CPLR 3120 (1) (ii) provides that a party may serve another party with notice "to permit entry upon designated land or other property in the possession, custody or control of the party . . . served for the purpose of inspecting, measuring, surveying, sampling, testing, photographing or recording by motion pictures or otherwise the property or any specifically designated object or operation thereon." Motions seeking such discovery "are routinely granted when a central issue in the case is the condition of the real property under inspection" (Iskowitz v Forkosh Constr. Co., 269 AD2d 131, 132 [2000]).

"While discovery determinations rest within the sound discretion of the trial court, the Appellate Division is vested with a corresponding power to substitute its own discretion for that of the trial court, even in the absence of abuse" (Andon v 302-304 Mott St. Assoc., 94 NY2d 740, 745 [2000]; see Lewis v John, 87 AD3d 564, 565 [2011]).
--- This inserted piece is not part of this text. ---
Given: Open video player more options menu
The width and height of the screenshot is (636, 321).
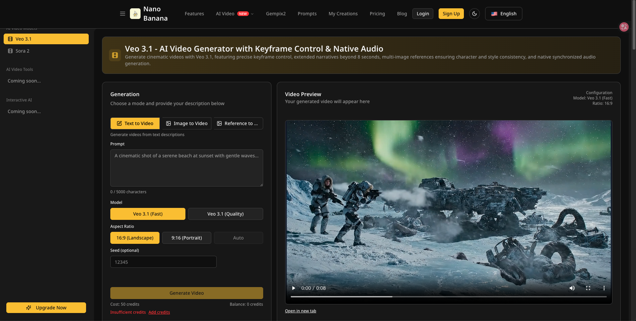Looking at the screenshot, I should pos(604,288).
Here, the Supreme Court improvidently exercised its discretion in denying the plaintiff's motion. A central issue in this litigation is the source of the water which allegedly caused the injury-producing ice condition. An owner of private land abutting a public roadway may be liable for injuries sustained from a fall on ice on the public roadway, if the "ice condition was caused and created by the artificial diversion of naturally flowing water from the private landowner's property onto the public roadway" (Cebron v Tuncoglu, 109 AD3d 631, 632 [2013]; see Roark v Hunting, 24 NY2d 470, 475 [1969]; Griffin v 19-20 Indus. City Assoc., LLC, 37 AD3d 412 [2007]). The plaintiff's theory of the Rizzetta defendants' liability is premised upon the Rizzetta defendants' alleged diversion of water from their property onto the public roadway. Although the probative value of the inspection may be weakened by the passage of time since the accident occurred, such delay is not a basis for denying the plaintiff's discovery request where, as here, the inspection may still aid the parties in preparation for trial (see Cortes v ALN Rest., Inc., 137 AD3d 467 [2016]).

The inspection and expert examination shall be limited to the exterior of the Rizzetta defendants' property and may include measuring, surveying, sampling, dye testing, testing, photographing or recording by motion pictures, so long as such inspection and examination does not cause damage or destruction to the property and does not intrude into the interior of the Rizzetta defendants' home. Dillon, J.P., Cohen, Duffy and Christopher, JJ., concur.